WHAT TO WORK ON: Please count the lines in the listing below where the word "computer" appears. Give the number only.
————
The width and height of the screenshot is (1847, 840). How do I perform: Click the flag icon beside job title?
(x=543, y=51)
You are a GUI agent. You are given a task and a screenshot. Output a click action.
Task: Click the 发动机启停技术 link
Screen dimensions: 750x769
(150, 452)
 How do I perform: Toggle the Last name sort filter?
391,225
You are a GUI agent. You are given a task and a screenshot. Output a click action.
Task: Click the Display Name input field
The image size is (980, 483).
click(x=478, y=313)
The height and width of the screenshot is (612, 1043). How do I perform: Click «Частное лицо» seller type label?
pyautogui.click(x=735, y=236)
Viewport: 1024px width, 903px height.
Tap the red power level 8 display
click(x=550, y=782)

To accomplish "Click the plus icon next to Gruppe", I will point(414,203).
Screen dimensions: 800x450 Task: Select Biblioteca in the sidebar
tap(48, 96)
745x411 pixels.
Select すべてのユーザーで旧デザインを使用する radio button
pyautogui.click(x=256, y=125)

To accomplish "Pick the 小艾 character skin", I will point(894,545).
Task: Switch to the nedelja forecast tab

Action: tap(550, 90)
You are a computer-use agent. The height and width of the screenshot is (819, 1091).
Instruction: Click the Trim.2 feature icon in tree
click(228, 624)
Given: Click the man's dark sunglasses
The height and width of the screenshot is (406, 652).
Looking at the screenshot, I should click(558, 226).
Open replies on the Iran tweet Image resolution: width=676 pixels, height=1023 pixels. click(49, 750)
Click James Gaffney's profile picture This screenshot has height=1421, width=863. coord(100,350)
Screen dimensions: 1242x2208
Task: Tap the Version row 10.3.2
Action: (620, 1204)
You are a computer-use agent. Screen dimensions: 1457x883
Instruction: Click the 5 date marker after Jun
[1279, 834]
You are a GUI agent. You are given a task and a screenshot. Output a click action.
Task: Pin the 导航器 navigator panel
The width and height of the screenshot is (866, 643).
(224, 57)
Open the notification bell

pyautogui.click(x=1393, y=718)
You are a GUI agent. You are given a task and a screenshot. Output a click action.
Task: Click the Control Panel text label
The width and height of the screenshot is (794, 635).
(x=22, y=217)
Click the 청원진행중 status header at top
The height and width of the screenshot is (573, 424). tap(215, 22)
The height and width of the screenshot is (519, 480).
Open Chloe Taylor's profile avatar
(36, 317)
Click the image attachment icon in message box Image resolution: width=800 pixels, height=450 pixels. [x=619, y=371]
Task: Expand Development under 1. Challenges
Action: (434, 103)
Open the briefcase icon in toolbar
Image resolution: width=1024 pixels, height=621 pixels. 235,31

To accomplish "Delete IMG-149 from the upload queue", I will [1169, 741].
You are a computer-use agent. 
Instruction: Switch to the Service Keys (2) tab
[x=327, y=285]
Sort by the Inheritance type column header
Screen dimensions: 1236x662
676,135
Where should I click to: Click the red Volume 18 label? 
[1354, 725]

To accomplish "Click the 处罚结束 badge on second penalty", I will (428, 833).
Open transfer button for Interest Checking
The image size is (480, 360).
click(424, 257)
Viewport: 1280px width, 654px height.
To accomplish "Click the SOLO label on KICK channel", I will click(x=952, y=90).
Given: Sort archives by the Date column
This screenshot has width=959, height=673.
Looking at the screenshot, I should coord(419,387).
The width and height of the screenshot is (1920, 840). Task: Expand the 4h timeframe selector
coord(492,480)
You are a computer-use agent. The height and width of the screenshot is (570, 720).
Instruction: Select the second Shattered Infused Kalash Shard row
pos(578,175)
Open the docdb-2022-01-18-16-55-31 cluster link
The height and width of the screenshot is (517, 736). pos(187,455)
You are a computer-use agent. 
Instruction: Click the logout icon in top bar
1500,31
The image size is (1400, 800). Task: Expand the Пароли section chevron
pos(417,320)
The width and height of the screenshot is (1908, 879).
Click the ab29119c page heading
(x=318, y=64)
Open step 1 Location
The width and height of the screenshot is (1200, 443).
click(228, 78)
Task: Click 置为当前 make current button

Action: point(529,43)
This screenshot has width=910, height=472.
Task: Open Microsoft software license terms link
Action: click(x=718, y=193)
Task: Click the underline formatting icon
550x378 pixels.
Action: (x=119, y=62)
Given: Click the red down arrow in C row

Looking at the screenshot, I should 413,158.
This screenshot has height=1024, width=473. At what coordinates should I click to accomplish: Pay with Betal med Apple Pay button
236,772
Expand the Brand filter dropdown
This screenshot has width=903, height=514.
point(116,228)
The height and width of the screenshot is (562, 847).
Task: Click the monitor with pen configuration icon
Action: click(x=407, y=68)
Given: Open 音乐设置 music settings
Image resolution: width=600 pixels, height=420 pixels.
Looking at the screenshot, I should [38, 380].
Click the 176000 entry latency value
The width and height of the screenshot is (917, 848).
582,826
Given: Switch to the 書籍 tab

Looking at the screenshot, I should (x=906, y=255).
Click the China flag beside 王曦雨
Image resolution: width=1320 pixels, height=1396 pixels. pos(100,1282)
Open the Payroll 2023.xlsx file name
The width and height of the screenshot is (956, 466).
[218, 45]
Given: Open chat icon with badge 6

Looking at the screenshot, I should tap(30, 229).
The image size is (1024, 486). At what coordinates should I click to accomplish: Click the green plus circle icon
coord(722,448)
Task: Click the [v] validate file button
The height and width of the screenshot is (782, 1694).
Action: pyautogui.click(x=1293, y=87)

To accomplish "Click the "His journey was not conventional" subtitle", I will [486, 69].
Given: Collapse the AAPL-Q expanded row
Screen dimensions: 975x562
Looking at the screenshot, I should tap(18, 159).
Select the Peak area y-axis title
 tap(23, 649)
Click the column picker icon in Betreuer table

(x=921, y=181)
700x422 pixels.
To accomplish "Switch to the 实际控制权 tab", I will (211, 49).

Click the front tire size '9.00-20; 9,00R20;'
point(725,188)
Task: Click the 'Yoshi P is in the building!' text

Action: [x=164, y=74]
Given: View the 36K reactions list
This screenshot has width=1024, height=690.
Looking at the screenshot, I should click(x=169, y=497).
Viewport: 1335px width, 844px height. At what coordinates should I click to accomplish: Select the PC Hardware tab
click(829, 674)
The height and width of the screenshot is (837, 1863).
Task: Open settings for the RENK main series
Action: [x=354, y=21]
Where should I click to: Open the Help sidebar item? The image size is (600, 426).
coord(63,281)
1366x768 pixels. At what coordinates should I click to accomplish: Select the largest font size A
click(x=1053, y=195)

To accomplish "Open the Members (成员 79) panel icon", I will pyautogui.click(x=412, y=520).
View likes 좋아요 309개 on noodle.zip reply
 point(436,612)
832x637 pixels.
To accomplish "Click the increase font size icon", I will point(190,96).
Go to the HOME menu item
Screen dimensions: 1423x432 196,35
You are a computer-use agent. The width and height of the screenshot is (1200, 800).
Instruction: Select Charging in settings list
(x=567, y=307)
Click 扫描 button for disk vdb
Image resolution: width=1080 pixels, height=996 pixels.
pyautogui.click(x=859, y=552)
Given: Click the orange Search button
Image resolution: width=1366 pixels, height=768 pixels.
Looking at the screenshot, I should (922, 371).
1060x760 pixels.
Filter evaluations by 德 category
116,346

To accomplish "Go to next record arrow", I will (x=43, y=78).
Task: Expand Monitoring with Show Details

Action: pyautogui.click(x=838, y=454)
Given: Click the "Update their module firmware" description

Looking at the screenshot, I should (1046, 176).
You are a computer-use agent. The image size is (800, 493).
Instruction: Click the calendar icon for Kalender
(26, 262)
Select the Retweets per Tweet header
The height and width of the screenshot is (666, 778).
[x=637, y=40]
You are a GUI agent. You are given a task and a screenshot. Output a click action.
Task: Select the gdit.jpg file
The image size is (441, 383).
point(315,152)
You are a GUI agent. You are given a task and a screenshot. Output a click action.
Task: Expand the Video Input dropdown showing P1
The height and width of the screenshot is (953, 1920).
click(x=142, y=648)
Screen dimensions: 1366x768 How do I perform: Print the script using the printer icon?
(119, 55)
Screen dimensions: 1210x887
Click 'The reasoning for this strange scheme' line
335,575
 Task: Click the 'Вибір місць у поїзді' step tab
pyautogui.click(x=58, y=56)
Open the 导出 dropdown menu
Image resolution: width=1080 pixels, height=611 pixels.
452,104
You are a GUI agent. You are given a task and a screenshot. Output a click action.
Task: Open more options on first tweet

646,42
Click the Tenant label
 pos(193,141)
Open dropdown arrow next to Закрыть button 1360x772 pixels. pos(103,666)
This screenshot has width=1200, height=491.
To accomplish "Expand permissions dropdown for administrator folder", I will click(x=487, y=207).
————
SOLUTION: 7